This weekend in Rochester, protestors placed their order.
The mob was in quite an unruly mood. As RedState’s Nick Arama put it, “They not only smashed windows and set things on fire; they stormed into the restaurants demanding the businesses shut down, smashing dishes, overturning tables, threatening and intimidating diners, some of whom fled in terror in some very disturbing videos.”
You’ve no doubt heard of an “If-Then” statement. The rioters released their own, and it was a doozy:
“If they don’t give us our sh-t, we’ll shut sh-t down!”
In my opinion, making threats in the streets rather than pursuing legislative change is a logical extension.
In the wake of the death of George Floyd, mobs took to the streets of New York, smashing store windows and looting all within. They ravaged what they wanted, possessed what they wanted, wherever and however they preferred.
Suddenly, the world was theirs for the taking, in an unprecedentedly literal way.
And many in government — plus far more among the media — fell only slightly short of shaking pom-poms.
Now we’re here:
Of course, the national mob is multiracial, its motives and goals — aside from general chaos — a bit unclear.

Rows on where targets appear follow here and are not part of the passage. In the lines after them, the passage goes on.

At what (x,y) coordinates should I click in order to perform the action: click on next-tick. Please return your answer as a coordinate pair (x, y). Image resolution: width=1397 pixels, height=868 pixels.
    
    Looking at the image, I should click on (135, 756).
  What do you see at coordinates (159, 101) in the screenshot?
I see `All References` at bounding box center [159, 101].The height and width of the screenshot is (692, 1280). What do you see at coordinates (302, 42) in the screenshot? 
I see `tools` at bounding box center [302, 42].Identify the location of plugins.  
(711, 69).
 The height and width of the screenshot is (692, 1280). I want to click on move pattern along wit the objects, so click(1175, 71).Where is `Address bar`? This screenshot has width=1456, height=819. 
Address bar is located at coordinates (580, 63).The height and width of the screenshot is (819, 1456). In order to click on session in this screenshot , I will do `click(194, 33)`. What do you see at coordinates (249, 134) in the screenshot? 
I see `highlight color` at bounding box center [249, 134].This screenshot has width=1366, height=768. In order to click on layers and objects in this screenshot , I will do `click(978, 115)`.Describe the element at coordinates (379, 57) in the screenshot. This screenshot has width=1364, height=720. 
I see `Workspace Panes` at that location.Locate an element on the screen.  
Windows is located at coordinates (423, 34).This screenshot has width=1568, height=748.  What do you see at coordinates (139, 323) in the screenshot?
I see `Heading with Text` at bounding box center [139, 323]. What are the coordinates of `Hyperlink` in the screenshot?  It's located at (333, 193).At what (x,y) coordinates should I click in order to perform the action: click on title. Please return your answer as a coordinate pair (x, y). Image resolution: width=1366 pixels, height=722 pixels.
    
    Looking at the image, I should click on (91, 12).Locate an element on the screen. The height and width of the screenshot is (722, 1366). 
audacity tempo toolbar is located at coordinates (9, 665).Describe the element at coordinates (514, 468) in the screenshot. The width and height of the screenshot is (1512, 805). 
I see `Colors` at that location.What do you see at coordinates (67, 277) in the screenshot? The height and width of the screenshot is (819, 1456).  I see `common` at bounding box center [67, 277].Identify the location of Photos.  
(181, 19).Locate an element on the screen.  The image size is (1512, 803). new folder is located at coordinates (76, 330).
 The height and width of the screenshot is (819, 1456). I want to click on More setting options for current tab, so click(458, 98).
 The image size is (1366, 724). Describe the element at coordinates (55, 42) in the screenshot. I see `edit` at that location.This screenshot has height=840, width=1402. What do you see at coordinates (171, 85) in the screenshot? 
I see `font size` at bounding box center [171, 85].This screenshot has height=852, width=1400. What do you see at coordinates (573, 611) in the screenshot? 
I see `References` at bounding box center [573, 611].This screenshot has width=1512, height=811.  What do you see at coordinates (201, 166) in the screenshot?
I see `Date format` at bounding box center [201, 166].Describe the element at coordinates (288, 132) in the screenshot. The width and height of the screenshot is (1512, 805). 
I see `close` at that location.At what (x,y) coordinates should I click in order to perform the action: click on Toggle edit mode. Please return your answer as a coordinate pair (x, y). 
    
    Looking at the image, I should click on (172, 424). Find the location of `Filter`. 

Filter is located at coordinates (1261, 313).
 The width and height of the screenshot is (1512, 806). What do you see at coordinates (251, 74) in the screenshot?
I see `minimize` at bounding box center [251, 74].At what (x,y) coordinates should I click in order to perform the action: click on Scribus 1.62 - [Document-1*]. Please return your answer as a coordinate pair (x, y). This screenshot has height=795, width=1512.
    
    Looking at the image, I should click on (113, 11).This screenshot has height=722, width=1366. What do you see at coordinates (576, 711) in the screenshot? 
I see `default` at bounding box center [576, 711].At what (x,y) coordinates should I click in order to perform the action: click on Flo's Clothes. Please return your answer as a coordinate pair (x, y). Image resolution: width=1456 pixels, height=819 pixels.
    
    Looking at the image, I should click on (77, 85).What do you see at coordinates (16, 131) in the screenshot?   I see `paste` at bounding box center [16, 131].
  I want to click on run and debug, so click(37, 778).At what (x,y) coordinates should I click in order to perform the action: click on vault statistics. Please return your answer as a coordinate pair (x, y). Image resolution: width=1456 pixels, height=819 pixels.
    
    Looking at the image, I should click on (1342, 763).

But as for reparations for black Americans — an increasingly hot topic — the Democrat & Chronicle reports activist attorney Danielle Ponder addressed protestors in front of the Rochester Public Safety Building Sunday, trumpeting the notion.
Danielle contended it could decrease property crimes.
Here’s her reasoning:
“Why do we have property crimes? Because people are living in poverty.”
She also asked, “What if we had the drug rehabilitation centers that rich people have? … What if gave reparations to the black community?”
The lawyer would like a lot to happen:
“Because people are dealing with drug addictions. What if we had the drug rehabilitation centers that rich people have? … What if we gave reparations to the black community? What if we ensure everyone is making a living wage so they can take care of their children?”
Are threats the way to affect that change?
It seems to me the nation is going to respond to the mob and its dictates by shutting it down or giving in out of fear.
What I believe won’t occur is neither: Anarchy isn’t sustainable. And if America goes the route of rejection, I hope it’s law enforcement which brings order in the streets. Otherwise, it will be the citizenry. And that’s no good for anyone.
If there’s one thing which needs to be “shut down,” it’s our present lack of civility. An unsafe America isn’t America at all.
I predict demands aren’t met. But who knows — especially if Joe Biden’s elected.
But something has to give. Let’s hope it gives way to peace.